* [Brief]
What you need to do is retype every entry exactly as written.
**** Data to process
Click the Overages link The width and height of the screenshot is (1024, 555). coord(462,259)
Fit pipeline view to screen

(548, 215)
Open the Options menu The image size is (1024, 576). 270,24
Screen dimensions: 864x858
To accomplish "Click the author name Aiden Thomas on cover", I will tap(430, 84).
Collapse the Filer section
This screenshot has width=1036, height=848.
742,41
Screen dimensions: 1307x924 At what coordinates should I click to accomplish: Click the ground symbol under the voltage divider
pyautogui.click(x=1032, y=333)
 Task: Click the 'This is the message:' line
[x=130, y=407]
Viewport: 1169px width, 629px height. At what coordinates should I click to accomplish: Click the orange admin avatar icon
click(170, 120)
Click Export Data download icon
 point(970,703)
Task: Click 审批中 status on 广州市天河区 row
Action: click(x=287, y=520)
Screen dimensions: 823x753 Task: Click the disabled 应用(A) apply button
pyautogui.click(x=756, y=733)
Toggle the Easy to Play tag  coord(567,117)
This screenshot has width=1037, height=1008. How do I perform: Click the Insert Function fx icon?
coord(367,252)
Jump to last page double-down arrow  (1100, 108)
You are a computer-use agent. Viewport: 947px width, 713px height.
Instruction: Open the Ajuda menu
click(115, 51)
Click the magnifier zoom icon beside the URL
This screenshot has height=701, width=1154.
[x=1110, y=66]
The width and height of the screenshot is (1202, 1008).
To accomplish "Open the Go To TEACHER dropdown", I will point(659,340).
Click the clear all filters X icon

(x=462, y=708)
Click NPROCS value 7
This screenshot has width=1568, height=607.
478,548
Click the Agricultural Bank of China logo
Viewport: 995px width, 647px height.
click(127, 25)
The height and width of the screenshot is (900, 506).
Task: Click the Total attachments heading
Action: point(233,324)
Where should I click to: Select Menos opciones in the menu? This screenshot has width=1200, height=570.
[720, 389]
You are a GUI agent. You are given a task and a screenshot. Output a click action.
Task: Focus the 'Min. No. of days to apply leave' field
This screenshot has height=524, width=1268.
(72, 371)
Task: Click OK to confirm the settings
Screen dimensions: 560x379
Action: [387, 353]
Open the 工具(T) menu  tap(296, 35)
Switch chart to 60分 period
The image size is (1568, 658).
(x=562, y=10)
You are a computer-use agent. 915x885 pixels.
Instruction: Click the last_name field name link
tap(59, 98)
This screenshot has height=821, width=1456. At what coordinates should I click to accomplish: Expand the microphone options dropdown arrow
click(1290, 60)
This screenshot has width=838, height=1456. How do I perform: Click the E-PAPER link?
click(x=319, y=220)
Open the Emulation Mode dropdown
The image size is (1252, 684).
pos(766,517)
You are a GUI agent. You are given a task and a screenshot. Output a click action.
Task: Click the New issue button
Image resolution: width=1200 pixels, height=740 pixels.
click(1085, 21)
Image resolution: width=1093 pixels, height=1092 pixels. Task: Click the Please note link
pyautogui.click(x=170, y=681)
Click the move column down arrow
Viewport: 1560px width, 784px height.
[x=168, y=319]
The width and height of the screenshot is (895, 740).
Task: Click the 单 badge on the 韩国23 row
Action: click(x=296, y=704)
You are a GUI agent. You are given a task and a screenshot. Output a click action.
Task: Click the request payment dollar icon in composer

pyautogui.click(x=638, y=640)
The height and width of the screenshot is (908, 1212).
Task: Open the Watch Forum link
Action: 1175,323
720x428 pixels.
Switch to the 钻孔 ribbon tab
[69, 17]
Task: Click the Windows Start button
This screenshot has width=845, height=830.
********
* [Answer to the problem]
Click the Overages link The width and height of the screenshot is (1024, 555). coord(462,259)
Fit pipeline view to screen

(548, 215)
Open the Options menu The image size is (1024, 576). 270,24
Screen dimensions: 864x858
To accomplish "Click the author name Aiden Thomas on cover", I will tap(430, 84).
Collapse the Filer section
This screenshot has width=1036, height=848.
742,41
Screen dimensions: 1307x924 At what coordinates should I click to accomplish: Click the ground symbol under the voltage divider
pyautogui.click(x=1032, y=333)
 Task: Click the 'This is the message:' line
[x=130, y=407]
Viewport: 1169px width, 629px height. At what coordinates should I click to accomplish: Click the orange admin avatar icon
click(170, 120)
Click Export Data download icon
 point(970,703)
Task: Click 审批中 status on 广州市天河区 row
Action: click(x=287, y=520)
Screen dimensions: 823x753 Task: Click the disabled 应用(A) apply button
pyautogui.click(x=756, y=733)
Toggle the Easy to Play tag  coord(567,117)
This screenshot has width=1037, height=1008. How do I perform: Click the Insert Function fx icon?
coord(367,252)
Jump to last page double-down arrow  (1100, 108)
You are a computer-use agent. Viewport: 947px width, 713px height.
Instruction: Open the Ajuda menu
click(115, 51)
Click the magnifier zoom icon beside the URL
This screenshot has height=701, width=1154.
[x=1110, y=66]
The width and height of the screenshot is (1202, 1008).
To accomplish "Open the Go To TEACHER dropdown", I will point(659,340).
Click the clear all filters X icon

(x=462, y=708)
Click NPROCS value 7
This screenshot has width=1568, height=607.
478,548
Click the Agricultural Bank of China logo
Viewport: 995px width, 647px height.
click(127, 25)
The height and width of the screenshot is (900, 506).
Task: Click the Total attachments heading
Action: point(233,324)
Where should I click to: Select Menos opciones in the menu? This screenshot has width=1200, height=570.
[720, 389]
You are a GUI agent. You are given a task and a screenshot. Output a click action.
Task: Focus the 'Min. No. of days to apply leave' field
This screenshot has height=524, width=1268.
(72, 371)
Task: Click OK to confirm the settings
Screen dimensions: 560x379
Action: [387, 353]
Open the 工具(T) menu  tap(296, 35)
Switch chart to 60分 period
The image size is (1568, 658).
(x=562, y=10)
You are a computer-use agent. 915x885 pixels.
Instruction: Click the last_name field name link
tap(59, 98)
This screenshot has height=821, width=1456. At what coordinates should I click to accomplish: Expand the microphone options dropdown arrow
click(1290, 60)
This screenshot has width=838, height=1456. How do I perform: Click the E-PAPER link?
click(x=319, y=220)
Open the Emulation Mode dropdown
The image size is (1252, 684).
pos(766,517)
You are a GUI agent. You are given a task and a screenshot. Output a click action.
Task: Click the New issue button
Image resolution: width=1200 pixels, height=740 pixels.
click(1085, 21)
Image resolution: width=1093 pixels, height=1092 pixels. Task: Click the Please note link
pyautogui.click(x=170, y=681)
Click the move column down arrow
Viewport: 1560px width, 784px height.
[x=168, y=319]
The width and height of the screenshot is (895, 740).
Task: Click the 单 badge on the 韩国23 row
Action: click(x=296, y=704)
You are a GUI agent. You are given a task and a screenshot. Output a click action.
Task: Click the request payment dollar icon in composer

pyautogui.click(x=638, y=640)
The height and width of the screenshot is (908, 1212).
Task: Open the Watch Forum link
Action: 1175,323
720x428 pixels.
Switch to the 钻孔 ribbon tab
[69, 17]
Task: Click the Windows Start button
This screenshot has width=845, height=830.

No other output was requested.